Tunisian abandoned military airfield

Goubrine Airfield is an abandoned military airfield in Tunisia, about 10 km south of Manzil Kāmil, and 145 km south-southeast of Tunis. Its last known use was by the United States Army Air Force Twelfth Air Force in 1943 during the North African Campaign against the German Afrika Korps.
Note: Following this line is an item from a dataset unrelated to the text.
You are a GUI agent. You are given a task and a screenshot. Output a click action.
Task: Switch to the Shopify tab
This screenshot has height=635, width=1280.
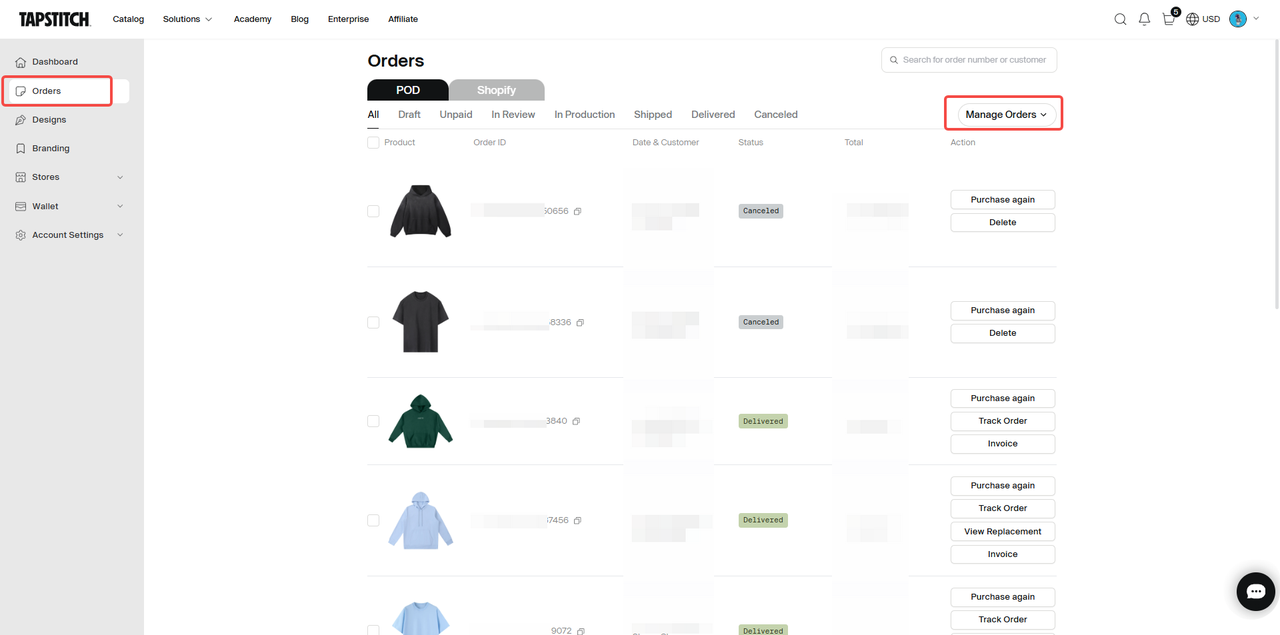click(496, 90)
It was used by the following units:

- HQ 51st Troop Carrier Wing, 24 July-29 August 1943
- 4th Troop Carrier Squadron (62d Troop Carrier Group), 25 June-7 September 1943, C-47 Skytrain
- 7th Troop Carrier Squadron (62d Troop Carrier Group), 26 July-6 September 1943, C-47 Skytrain
- 8th Troop Carrier Squadron (62d Troop Carrier Group), 28 July-7 September 1943, C-47 Skytrain
- 51st Troop Carrier Squadron (62d Troop Carrier Group), 2 July-6 September 1943, C-47 Skytrain

After the Americans moved out, the airfield was dismantled and abandoned. Today, the precise location of the field can not be determined, as agricultural use has erased all evidence of its existence.